Da drei Events in der DWX 2013 stecken, wurde die Veranstaltung auf vier Tage erweitert, findet also vom 24. bis 27. Juni 2013 auf dem Messegelände Nürnberg statt. Davon sind die ersten drei die eigentliche Konferenz, der 27. Juni ist ein reiner Workshop-Tag, an dem man den ganzen Tag alles über iOS, Android und Co. erfahren kann. Weitere Infos dazu findet ihr im Online-Programm, das übrigens toll gemacht ist. Dort kann man sich per Mausklick sein ganz persönliches Programmheft zusammenstellen. Zudem bietet es die wichtigsten Infos zum Vortrag auf einen Blick. Und es ist nicht in ein unkomfortables PDF verbaut.

Zum Programm kann man nur sagen: umfangreich! Ob Android, HTML5, .NET, iOS, Datenbankprogrammierung, Mobile Web, Cross-Plattforming oder Windows 8 – an den drei Tagen der DWX bekommt man als Entwickler wohl all die Infos geboten, die man für seine Arbeit braucht.

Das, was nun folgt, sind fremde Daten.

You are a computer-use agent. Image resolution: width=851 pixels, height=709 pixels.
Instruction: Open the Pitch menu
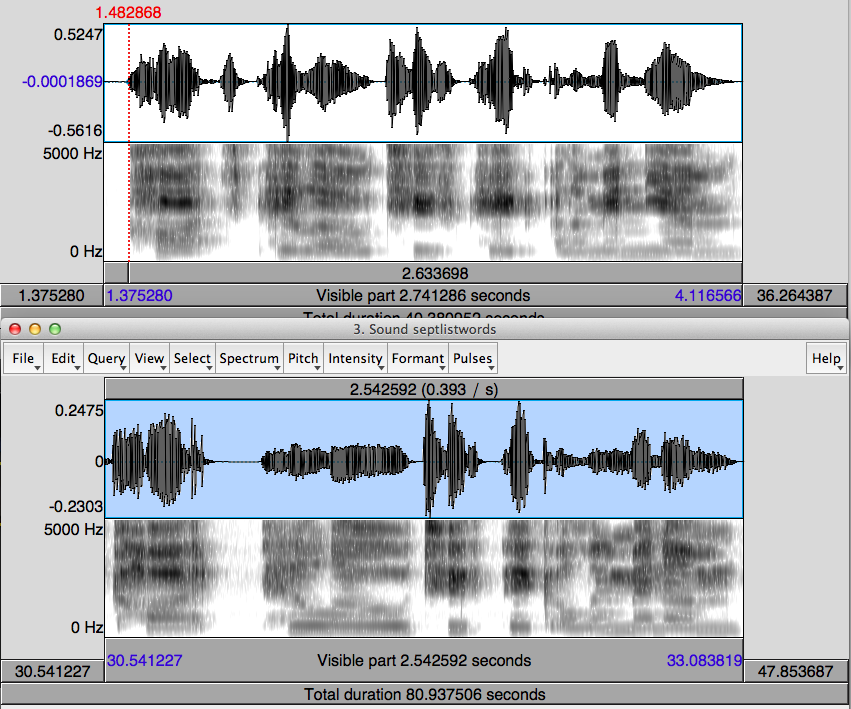tap(303, 358)
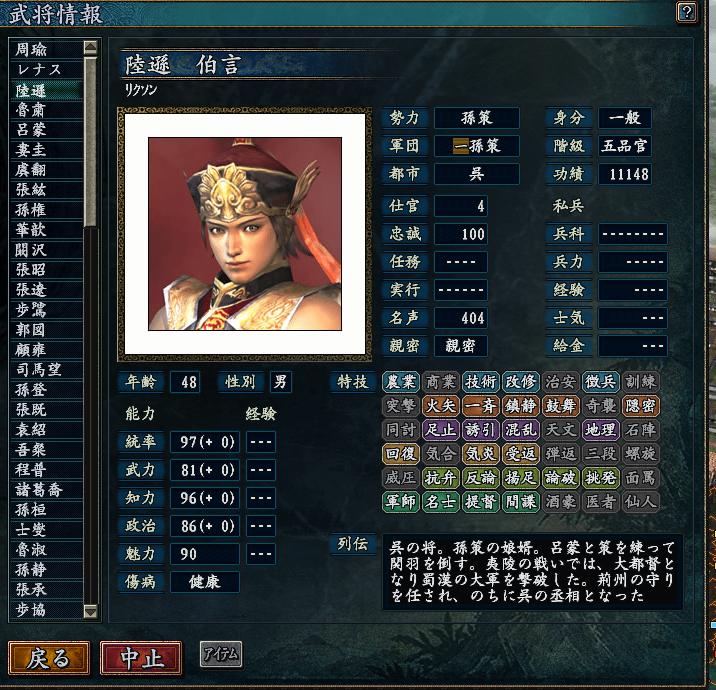Open the アイテム item button
This screenshot has height=690, width=716.
coord(221,654)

Für die Qualität der Sessions stehen viele bekannte, aber auch weniger bekannte Namen, die ihr Wissen und ihre Expertise in Sachen Software-Entwicklung in Nürnberg zur Verfügung stellen. Und mit den Workshops am vierten Tag geht’s noch mal so richtig in die Tiefe.

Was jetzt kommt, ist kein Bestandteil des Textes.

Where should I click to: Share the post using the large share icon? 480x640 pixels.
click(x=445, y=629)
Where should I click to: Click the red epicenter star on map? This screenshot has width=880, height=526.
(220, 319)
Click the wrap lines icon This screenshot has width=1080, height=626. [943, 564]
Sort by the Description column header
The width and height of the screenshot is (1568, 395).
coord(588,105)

Toll an der DWX 2013 wird auch ein neuer Anspruch sein, den der Veranstalter NMG verfolgt. Denn das reine Vortragsformat, bei dem ein Referent vorne steht und alle anderen gebannt zuhören, funktioniert so nicht mehr, zumindest nicht in der Entwickler-Community. Dazu haben sich Florian und seine Kollegen viele Gedanken gemacht, die er wie folgt zusammenfasst:

Mit der DWX 2013 wollen wir neue Wege gehen. Dazu gehören Dinge wie ein Hackathon, ein Open Space, in dem die Teilnehmer selber aktiv werden können, eine Expertenecke, eine Developer Challenge mit Entwickler-Award, Rechtsberatung für App-Entwickler, Night Codings, Partner-Events, eine Fachausstellung und vieles mehr.

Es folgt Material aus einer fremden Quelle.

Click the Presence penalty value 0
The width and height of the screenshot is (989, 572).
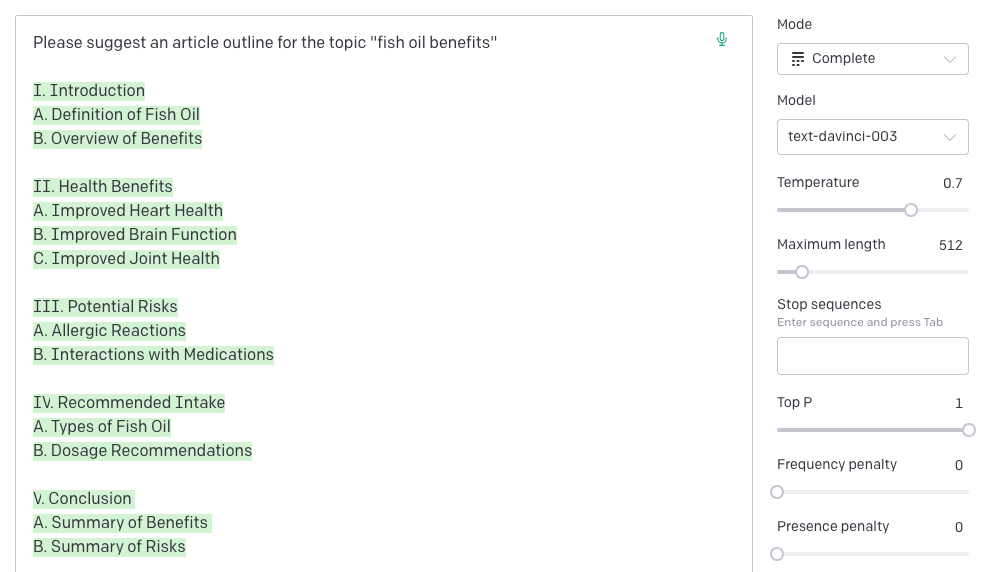click(x=959, y=527)
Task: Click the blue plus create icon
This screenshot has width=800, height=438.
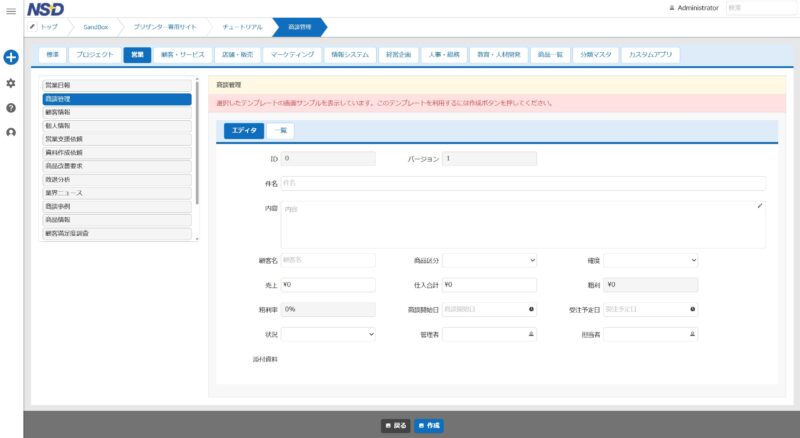Action: [x=11, y=58]
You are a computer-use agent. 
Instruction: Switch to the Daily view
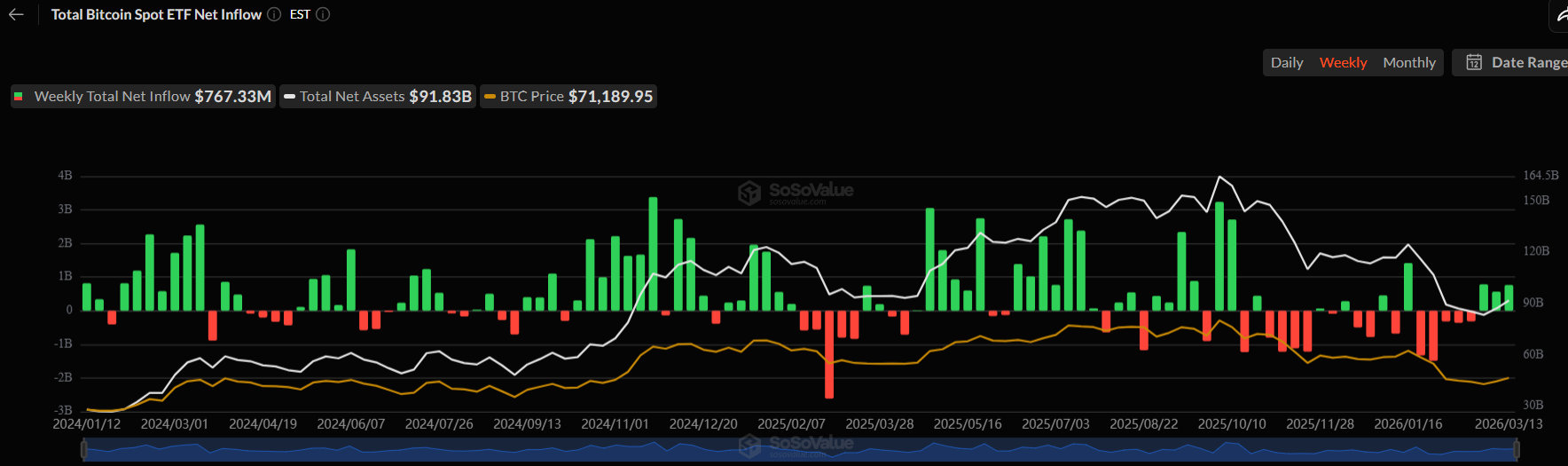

Und wie es mit den Ticketpreisen aus? Nun, wer die volle Dröhnung will (Konferenz + Workshops), der zahlt netto regulär 1.799 Euro, bis zum 15. April kann man noch dank Early-Bird-Rabatt 100 Euro sparen. Darüber hinaus kann man 1-, 2- und 3-Tages-Tickets kaufen, die Preise reichen von 699 Euro netto bis 1.299 Euro. Auch hierfür gibt es bis zum 15.4. die reduzierten Preise. Daher ist es sicherlich keine dumme Idee, sich gleich anzumelden.

Und sonst? Nun, es haben sich bereits zahlreiche Sponsoren und Aussteller für die DWX 2013 angemeldet, die entweder mit eigenem Stand oder diversen Vorträgen vertreten sein werden. Dazu gehören derzeit unter anderem Intel, Microsoft Press, developer garden, InnoGames und andere.

Ach ja: Auch dieses Jahr bietet die Deutsche Bahn ein spezielles Ticket für alle Konferenzteilnehmer, das in der zweiten Klasse 99 Euro kostet (Hin- und Rückfahrt), wer eher die erste Klasse bevorzugt, der zahlt 159 Euro.